Recoding Astrology: The Accommodation of Foreign Astrology in Late Imperial China
Dr. Chang Che-chia
Chinese natal astrology has been greatly influenced by the Ptolemaic model. First, Buddhist monks introduced the system in the Indian-style, while later Islamic astronomers and Jesuits brought in Arabic and European astrology respectively. Translation is the essential activity in transmitting foreign astrology, however, translation is more sophisticated than mechanically transliterating a text’s literal meaning from one language to another. After examining the process of astrological translation, we identified that, even though some translators intended to be loyal to the original and avoid the translation becoming confused with local cultural ideas, the Chinese recipient would push the translator to adapt the contents of the astrology to suit the local needs. The famous Sutra of Lodges and Planets (xiuyao jing) is the most representative example.

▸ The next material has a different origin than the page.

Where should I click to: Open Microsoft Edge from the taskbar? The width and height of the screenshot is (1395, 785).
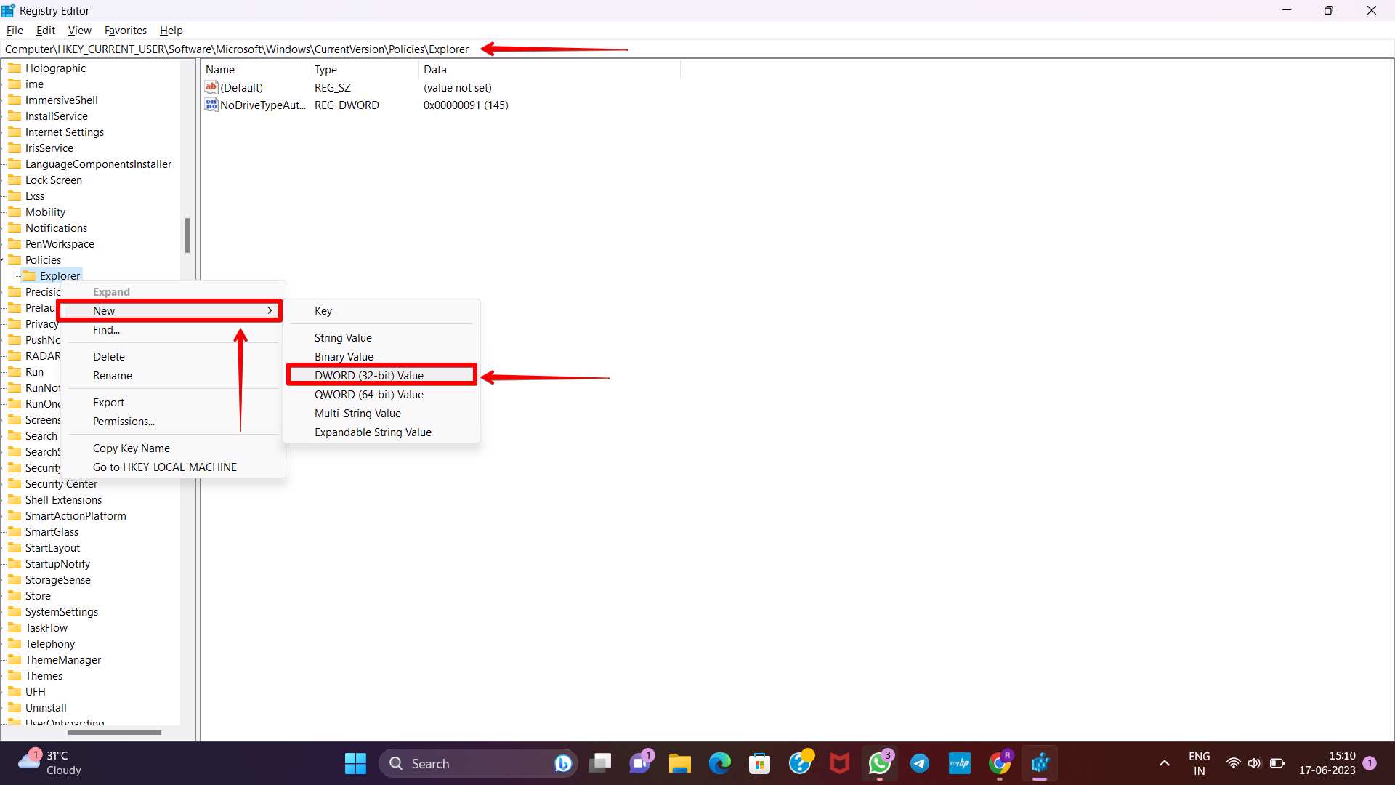tap(720, 763)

In light of the Chinese users’ complaints, Master Amoghavajra (705-774) asked a student to revise his earlier translation of the Indian texts into a new edition, in order to adapt the astrology to the Chinese calendar and cosmology of twenty-eight lunar lodges. Even for those translators who did not adjust themselves, the later generations of Chinese readers would make efforts to integrate the foreign ideas in the domestic system into a Sinicized system. The emergence of the Five-Planets astrology in the late Medieval Ages and the Qing astrologers’ adoption of the Jesuit methods exemplify this tendency. Thus Chinese users could benefit from the merits of the foreign methods, and the techniques bred in exotic cultures were also modified in order to meet the needs of the local clients. As such, the development of the history of Chinese astrology is a continuous display with foreign cultures. The case of Chinese astrology could serve as a miniature of the Chinese pattern of the flexible as well as critical acceptance of the foreign things.